New York City initiated its Summer Streets program in August 2008, opening 11 kilometers of Park Avenue in Manhattan to pedestrians, cyclists, rollerbladers and joggers and creating vehicle-free streets for three consecutive Saturdays. Summer Streets provides a shared space for people of all ages and abilities to share the streets respectfully.
I coauthored this study, which was recently published by the TRB. This work uses automated extraction techniques to analyze road user behavior (pedestrians, cyclists, rollerbladers and runners) from video data. Road users’ speeds and pedestrian gait parameters (step frequency and step length) were automatically extracted and analyzed with the objectives to diagnose road users safety issues during the Summer Street’s normal operation and transition period, as well as test the extraction of data for non-motorized users to understand behavior. To evaluate safety, traffic conflicts were observed. Traffic conflicts are defined as “an observable situation in which two or more road users approach each other in space and time to such an extent that there is a risk of collision if their movements remain unchanged” and are a great alternative to traffic collisions when studying safety because they are more commonly observed and not serious to injury, damages or fatalities. In the study, the Time-To-Collision (TTC) indicator was used, defined as “the time that remains until a collision between two road users would have occurred if the collision course and speed difference are maintained.”

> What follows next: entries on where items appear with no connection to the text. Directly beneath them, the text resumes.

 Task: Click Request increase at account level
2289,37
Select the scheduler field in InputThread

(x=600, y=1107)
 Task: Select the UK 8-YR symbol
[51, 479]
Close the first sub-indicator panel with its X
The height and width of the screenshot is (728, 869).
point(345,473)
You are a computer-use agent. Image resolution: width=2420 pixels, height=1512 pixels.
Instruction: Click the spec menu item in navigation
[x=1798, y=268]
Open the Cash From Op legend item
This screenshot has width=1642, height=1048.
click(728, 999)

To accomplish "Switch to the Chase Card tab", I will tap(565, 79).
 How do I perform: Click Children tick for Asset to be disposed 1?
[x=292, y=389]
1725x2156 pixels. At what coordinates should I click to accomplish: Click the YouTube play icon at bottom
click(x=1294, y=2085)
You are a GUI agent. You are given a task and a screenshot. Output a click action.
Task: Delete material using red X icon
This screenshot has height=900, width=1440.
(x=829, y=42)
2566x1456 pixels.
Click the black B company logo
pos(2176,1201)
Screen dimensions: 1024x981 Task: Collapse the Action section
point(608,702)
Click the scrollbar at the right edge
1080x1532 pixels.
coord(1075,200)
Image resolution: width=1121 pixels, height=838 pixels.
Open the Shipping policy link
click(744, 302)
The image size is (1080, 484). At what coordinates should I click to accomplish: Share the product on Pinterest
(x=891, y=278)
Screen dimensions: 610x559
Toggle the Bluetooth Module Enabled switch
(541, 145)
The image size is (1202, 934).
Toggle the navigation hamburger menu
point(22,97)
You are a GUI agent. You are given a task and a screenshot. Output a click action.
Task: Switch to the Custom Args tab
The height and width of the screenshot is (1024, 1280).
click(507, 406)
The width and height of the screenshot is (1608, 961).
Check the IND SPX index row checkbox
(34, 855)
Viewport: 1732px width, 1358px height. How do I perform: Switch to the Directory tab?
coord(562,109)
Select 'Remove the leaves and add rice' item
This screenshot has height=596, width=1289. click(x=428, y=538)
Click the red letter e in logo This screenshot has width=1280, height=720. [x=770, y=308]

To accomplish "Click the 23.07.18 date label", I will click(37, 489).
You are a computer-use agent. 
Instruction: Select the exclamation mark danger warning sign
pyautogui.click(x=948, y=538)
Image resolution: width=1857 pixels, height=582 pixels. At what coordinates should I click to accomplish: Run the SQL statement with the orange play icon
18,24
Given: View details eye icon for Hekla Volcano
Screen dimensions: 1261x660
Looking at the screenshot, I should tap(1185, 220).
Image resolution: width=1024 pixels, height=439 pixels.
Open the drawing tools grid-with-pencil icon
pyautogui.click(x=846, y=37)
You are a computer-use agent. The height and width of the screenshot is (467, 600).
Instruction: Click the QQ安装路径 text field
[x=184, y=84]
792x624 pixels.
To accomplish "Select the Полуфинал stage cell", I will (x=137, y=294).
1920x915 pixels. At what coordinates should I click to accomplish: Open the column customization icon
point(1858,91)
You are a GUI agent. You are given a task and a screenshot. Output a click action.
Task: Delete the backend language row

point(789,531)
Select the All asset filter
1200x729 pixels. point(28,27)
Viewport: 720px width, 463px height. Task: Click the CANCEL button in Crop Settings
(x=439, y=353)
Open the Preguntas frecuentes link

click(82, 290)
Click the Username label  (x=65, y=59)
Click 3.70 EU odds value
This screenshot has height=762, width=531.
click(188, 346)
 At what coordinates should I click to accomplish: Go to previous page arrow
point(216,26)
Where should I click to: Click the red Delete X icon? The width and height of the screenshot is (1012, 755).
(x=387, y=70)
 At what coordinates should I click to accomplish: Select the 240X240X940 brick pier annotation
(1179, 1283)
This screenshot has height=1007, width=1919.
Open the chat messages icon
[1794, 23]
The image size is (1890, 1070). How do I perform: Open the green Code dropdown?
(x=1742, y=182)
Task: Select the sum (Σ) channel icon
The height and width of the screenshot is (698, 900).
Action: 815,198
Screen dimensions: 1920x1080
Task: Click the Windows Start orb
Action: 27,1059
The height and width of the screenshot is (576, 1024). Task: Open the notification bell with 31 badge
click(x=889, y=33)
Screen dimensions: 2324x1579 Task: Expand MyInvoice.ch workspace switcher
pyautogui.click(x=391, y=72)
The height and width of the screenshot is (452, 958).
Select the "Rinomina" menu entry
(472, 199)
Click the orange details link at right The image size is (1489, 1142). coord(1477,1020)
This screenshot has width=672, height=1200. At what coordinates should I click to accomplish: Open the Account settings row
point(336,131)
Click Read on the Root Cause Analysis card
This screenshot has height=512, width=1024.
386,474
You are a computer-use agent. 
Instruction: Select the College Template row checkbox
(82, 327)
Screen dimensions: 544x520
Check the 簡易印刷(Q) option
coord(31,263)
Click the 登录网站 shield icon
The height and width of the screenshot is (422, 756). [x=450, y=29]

Findings show that the lowest rate of “conflicts” between pedestrians and cyclists is found to be during the Summer Streets shared space operations, mostly likely because cyclists are travelling slower since they do not need to compete with vehicle traffic. Shared spaces, as seen here, are opportunities to slow down all traffic, including non-motorized traffic, and it is recommended that North American cities implement more shared spaces to create safer streets for vulnerable road users.